Freitag, 31. Oktober 2008

Homöopathie

Im Blog Astrodictum simplex sind einige interessante Fragen an die Homöopathen zu finden. Die Fragen tauchten dort im Rahmen einer Diskussion zu einem früheren Beitrag auf und wurden der einfachheit halber neu und übersichtlich zusammengestellt. Ich bin mal gespannt, ob darauf auch Antowrten eintrudeln. Natürlich (wie könnte es anders sein?) schliesse ich mich der gespannten Haltung an, wobei die Frage 13 von besonderem Interesse ist (ja, mal wieder die "Winterdepression. Dämliche Zeitumstellung: Morgends Dunkel, abends dunkel, kalt. Das nervt total!). Ich zitiere einfach mal den Fragenkatalog hier. Antworten bitte direkt nach Astrodictum simplex.

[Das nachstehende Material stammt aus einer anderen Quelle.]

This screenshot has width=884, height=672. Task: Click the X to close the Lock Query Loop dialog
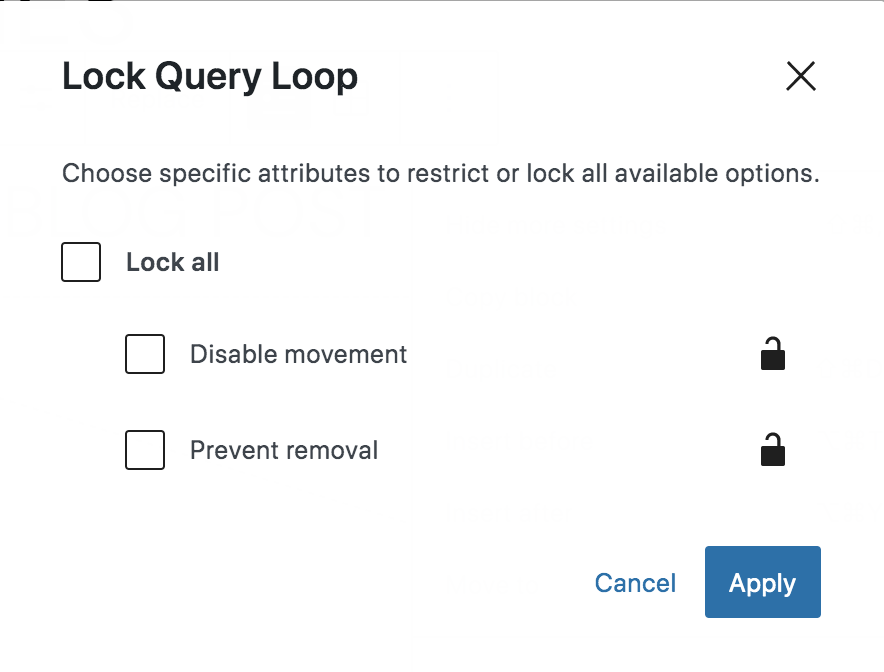(800, 76)
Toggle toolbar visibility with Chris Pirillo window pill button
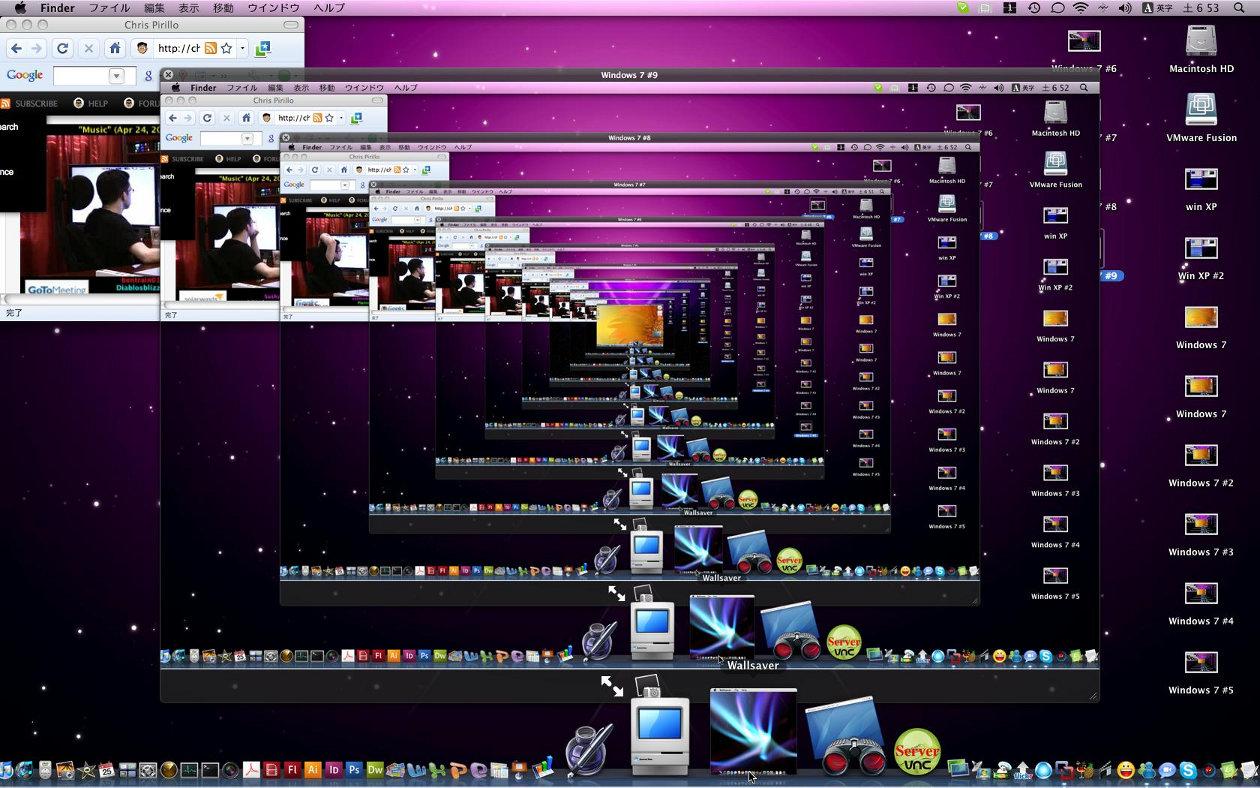The image size is (1260, 788). (x=291, y=24)
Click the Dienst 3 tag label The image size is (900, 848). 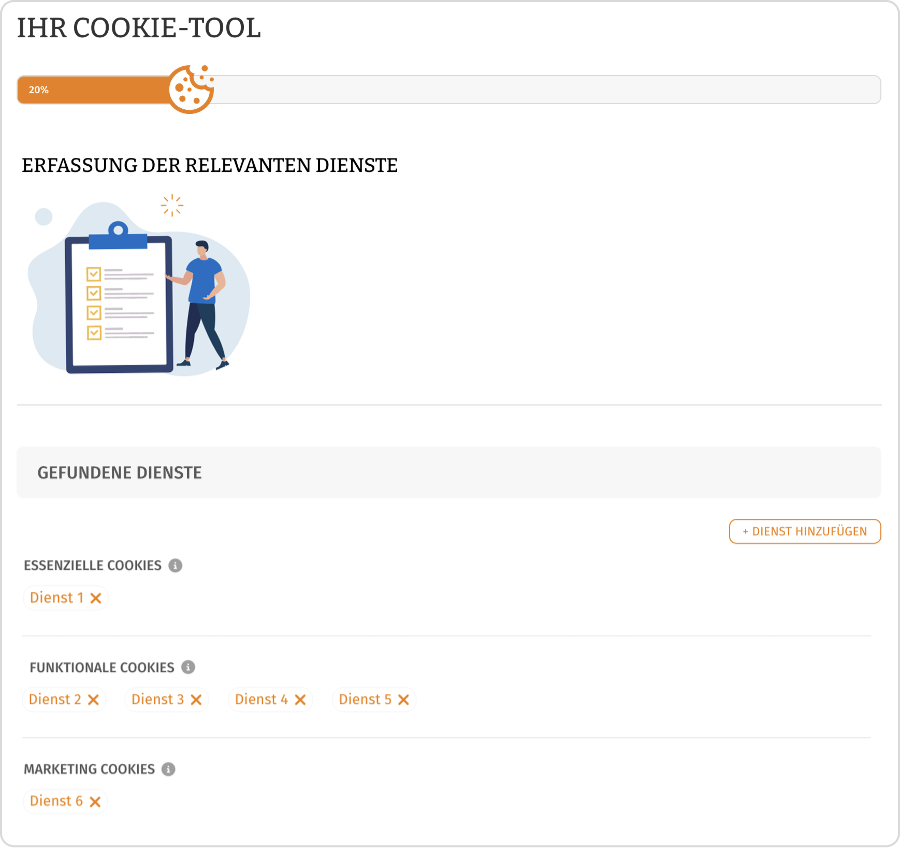click(x=158, y=700)
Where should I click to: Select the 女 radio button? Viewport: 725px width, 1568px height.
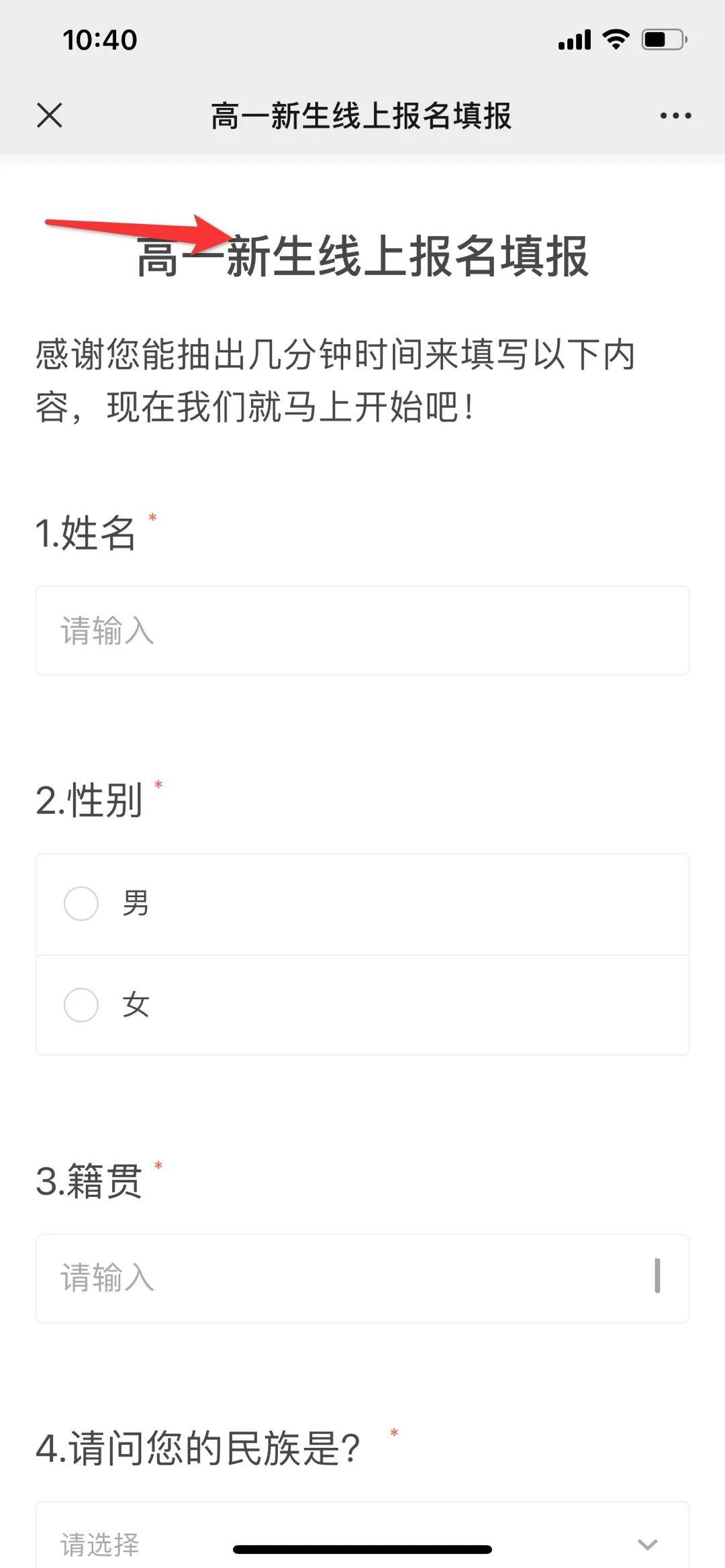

Thema starke Verdünnung => hohe Wirkung:

* 1) Warum ist es NUR bei Homöopathie andersrum, sonst ergibt eine höhere Dosis immer einen stärkeren Effekt ? Manchmal kehrt sich die Wirkung um (bei Vitaminen z.b.) aber eine Überdosis globuli führt höchstens zu einem Zuckerschock.
* 2) Gibt es einen erklärbaren Grund warum eine so geringe Dosis (inklusive der Wassergedächtnistheorie) einen höheren Effekt hat ?
* 3) Warum sterbe ich bei Nichteinnahme nicht an einer Überdosis ?
* 4) Jedes Glas Wasser kommt an vielen Substanzen vorbei bzw. beinhaltet diese, warum ist dieses Glas nicht eine hochwirksame Arznei ? Wäre billiger.
* 5) Beispiel Belladonna: Einige Tollkischen fallen sicher in einen Bach, d.h. Wasser aus z.b. dem Bodensee müsste doch ein hochwirksames Homöopathikum sein ? Die Verdünnung ist doch so als ob ich einen Tropfen der Wirksubstanz in die Quelle des Inn tropfe und dann einen Schluck Bodenseewasser nehme.

Thema Tests:

* 6) Warum zeigen selbst positive Tests nie eine sehr hohe Auswirkung, sondern nur eine marginale Abweichung ins positive
* 7) Warum müssen homöopatische Substanzen keine Freigabe als Arzneimittel bekommen ? Ich würde mir zumindest den Hinweis: Achtung, nicht durch klinische Tests bewiesen' wünschen.
* 8) Wieso liegt die Beweislast bei den Skeptikern ? Es müssten doch Homöopathen beweisen, dass die Therapie funktioniert.

Thema Anwendung:

* 9) Selbst wenn Homöopathie als Placebo wirken sollte (woran ja kaum ein Zweifel besteht) müsste dies auf der Packung stehen: Achtung, enthält keine Wirksubstanz.
* 10) Bei einer Bekannten funktionierts, bei mir nicht. Es liegt also nahe, dass es auf die Person ankommt, ergo folgere ich => Placeboeffekt.
* 11) Ist es gut in Kinder bei jeder Kleinigkeit Pillchen einzuwerfen ? Erzieht man sie da nicht zu Pillenjunkies ?
* 12) Ist es nicht unmoralisch ein eher wenig bis gar nicht funktionierendes Medikament sehr teuer zu verkaufen ? Ein Extrakt aus einer einzigen Gänseleber kann Millionen Euro an Gewinn erreichen. Da verblassen Anklagen an die 'gewinnorientierte Pharmaindustrie' doch ein bißchen :)
* 13) Wo bleiben die wirklich interessanten Anwendungen: Verdünnter Alkohol oder Cannabis (mal schlecht drauf, D30Cannabis und du bist 10 Tage am Trip). Oder etwas zur Schwangerschaftsverhütung oder Heilung eines kaputten Zahns usw.